[REQUIREMENT]
For the entries below, the expected answer is the line with "Screen dimensions: 1400x846", the line with "Task: Expand the df object details arrow", and every line between them, exactly as written, and nothing more.

[AVAILABLE DATA]
◇ ◇ ◇

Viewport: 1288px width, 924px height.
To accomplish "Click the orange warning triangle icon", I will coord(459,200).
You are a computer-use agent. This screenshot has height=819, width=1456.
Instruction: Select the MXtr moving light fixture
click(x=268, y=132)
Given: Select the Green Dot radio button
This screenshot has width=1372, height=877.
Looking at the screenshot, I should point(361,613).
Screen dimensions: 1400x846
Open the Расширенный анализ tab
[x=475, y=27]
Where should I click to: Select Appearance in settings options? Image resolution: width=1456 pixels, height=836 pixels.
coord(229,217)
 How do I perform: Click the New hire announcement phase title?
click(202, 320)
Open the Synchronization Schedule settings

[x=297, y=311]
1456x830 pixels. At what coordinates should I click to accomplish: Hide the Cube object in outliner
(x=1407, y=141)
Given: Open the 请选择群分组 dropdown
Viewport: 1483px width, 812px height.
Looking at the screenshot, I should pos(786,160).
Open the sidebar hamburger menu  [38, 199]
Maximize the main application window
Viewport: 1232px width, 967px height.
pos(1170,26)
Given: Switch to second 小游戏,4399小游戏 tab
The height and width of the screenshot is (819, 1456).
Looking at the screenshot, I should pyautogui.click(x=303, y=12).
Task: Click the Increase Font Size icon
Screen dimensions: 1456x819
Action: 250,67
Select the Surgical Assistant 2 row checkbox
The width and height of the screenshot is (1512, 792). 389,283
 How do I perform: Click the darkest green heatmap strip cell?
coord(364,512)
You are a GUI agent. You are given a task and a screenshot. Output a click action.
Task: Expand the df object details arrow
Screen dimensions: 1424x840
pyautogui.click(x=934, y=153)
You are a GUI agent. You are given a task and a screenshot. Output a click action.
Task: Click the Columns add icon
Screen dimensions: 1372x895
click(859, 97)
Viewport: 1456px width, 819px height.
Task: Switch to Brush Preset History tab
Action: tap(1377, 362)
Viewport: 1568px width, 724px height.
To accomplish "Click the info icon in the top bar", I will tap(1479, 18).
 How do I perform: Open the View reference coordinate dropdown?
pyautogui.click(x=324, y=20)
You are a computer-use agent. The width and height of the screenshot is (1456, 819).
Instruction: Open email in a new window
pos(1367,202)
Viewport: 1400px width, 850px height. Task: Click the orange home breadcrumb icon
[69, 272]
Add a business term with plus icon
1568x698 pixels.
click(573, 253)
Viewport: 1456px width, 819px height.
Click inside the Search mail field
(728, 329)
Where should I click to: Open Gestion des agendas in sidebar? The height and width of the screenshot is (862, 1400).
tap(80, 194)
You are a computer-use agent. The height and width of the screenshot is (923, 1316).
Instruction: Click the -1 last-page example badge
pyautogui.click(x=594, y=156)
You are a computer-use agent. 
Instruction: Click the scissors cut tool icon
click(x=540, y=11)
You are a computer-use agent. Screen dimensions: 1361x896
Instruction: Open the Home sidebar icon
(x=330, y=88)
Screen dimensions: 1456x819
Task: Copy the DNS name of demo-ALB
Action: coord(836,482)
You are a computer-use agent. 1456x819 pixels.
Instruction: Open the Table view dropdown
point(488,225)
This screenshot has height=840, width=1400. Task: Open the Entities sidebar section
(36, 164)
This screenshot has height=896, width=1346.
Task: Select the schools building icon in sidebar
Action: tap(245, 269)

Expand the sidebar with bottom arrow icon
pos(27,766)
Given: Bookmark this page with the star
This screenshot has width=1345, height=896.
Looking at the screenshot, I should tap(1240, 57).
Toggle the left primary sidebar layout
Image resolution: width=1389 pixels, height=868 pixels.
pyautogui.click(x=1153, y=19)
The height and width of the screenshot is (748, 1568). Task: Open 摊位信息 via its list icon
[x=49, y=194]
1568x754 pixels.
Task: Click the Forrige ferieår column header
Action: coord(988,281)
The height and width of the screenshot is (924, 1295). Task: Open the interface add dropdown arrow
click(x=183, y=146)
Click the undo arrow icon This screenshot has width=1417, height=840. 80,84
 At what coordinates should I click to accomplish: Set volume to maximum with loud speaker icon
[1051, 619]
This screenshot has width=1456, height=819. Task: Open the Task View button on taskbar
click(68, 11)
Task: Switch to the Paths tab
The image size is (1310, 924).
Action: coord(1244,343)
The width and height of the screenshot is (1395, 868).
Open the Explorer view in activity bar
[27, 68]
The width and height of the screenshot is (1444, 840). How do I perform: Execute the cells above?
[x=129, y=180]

◇ ◇ ◇

[EXERCISE RESULT]
Screen dimensions: 1400x846
Open the Расширенный анализ tab
[x=475, y=27]
Where should I click to: Select Appearance in settings options? Image resolution: width=1456 pixels, height=836 pixels.
coord(229,217)
 How do I perform: Click the New hire announcement phase title?
click(202, 320)
Open the Synchronization Schedule settings

[x=297, y=311]
1456x830 pixels. At what coordinates should I click to accomplish: Hide the Cube object in outliner
(x=1407, y=141)
Given: Open the 请选择群分组 dropdown
Viewport: 1483px width, 812px height.
Looking at the screenshot, I should pos(786,160).
Open the sidebar hamburger menu  [38, 199]
Maximize the main application window
Viewport: 1232px width, 967px height.
pos(1170,26)
Given: Switch to second 小游戏,4399小游戏 tab
The height and width of the screenshot is (819, 1456).
Looking at the screenshot, I should pyautogui.click(x=303, y=12).
Task: Click the Increase Font Size icon
Screen dimensions: 1456x819
Action: 250,67
Select the Surgical Assistant 2 row checkbox
The width and height of the screenshot is (1512, 792). 389,283
 How do I perform: Click the darkest green heatmap strip cell?
coord(364,512)
You are a GUI agent. You are given a task and a screenshot. Output a click action.
Task: Expand the df object details arrow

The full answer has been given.